Stanley Cup Final 2018: Players to watch

It doesn't take an expert to tell you players like Alex Ovechkin or Marc-Andre Fleury will play a big role in the Stanley Cup Final.

Both the Washington Capitals and Vegas Golden Knights will need their best players to be at their best to take home the Cup. But who will be the unexpected heroes? Who are the players no one is talking about who will have a big hand in their team's success or defeat in this series?

Here are five players you should be watching in the Stanley Cup:

1. Devante Smith-Pelly: Smith-Pelly had seven goals in 79 games in the regular season. Now he has four goals in just 19 playoff games.

Smith-Pelly has been one of those unlikely playoff heroes for the Caps this postseason with very timely performances such as scoring the series-clinching goal in Game 6 against the Columbus Blue and scoring the goal that put the game away in Game 6 against the Tampa Bay Lightning.

The physical play has really stood out as well for him, which fits well on the fourth line role he has settled back into now that the team is healthy again. Barry Trotz tried moving him to the top line in the absence of Tom Wilson and the results weren't great. He is best suited for the role he currently has and that will allow him to thrive.

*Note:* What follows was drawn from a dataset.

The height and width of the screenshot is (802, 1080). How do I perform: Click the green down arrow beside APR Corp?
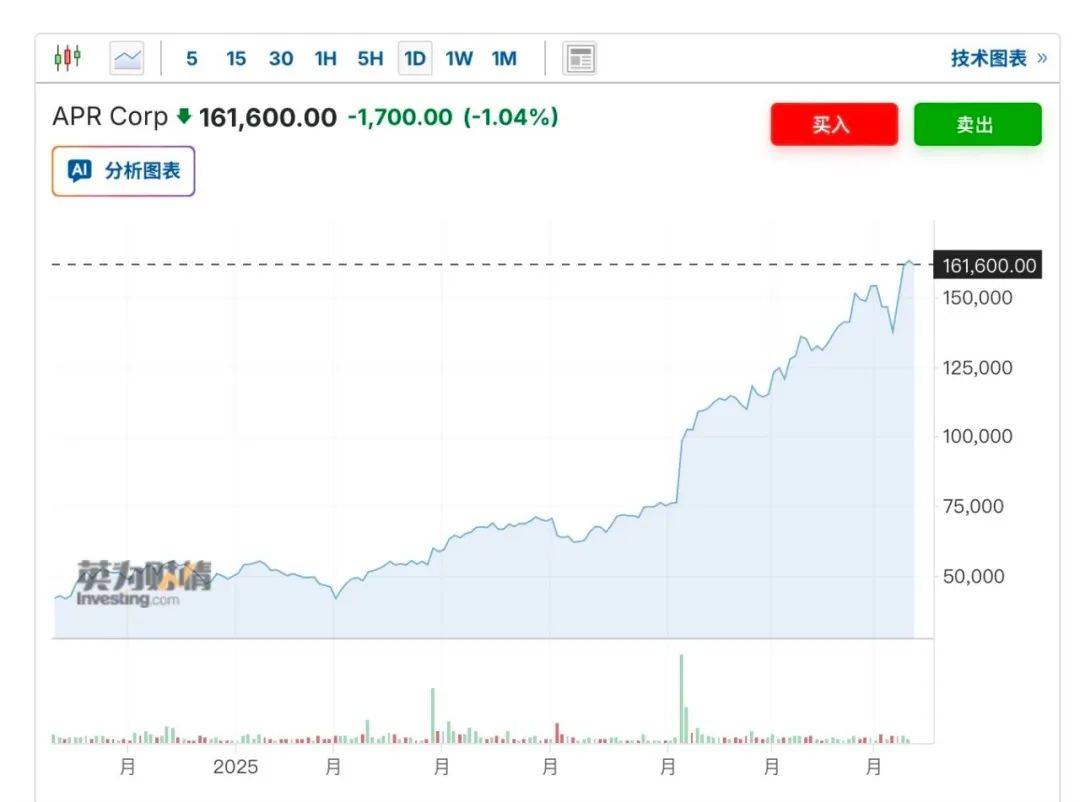tap(185, 117)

2. James Neal: Neal came up just short of the Stanley Cup last season as a member of the Nashville Predators. He totaled nine points in 22 games during that run, a number he has already matched in just 15 games this postseason.

There are very few players on either team that boast the kind of postseason experience Neal has. He will be leaned upon this series for his leadership.

Vegas is a young team and their unprecedented success in the playoffs may make this feel like the first run of many for the Golden Knights, but not for Neal who is on the last year of his contract and came tantalizingly close to the Cup last season. He will play like there is no tomorrow because, for him, there may not be in Vegas.

3. Andre Burakovsky: Burakovsky was one of the heroes of Game 7 with two goals to put away the Tampa Bay Lightning. That marked just the latest peak in a career full of peaks and valleys for the young winger. Just two games before, Burakovsky was a healthy scratch and spoke to the media about his plans to speak with a sports psychologist in the offseason.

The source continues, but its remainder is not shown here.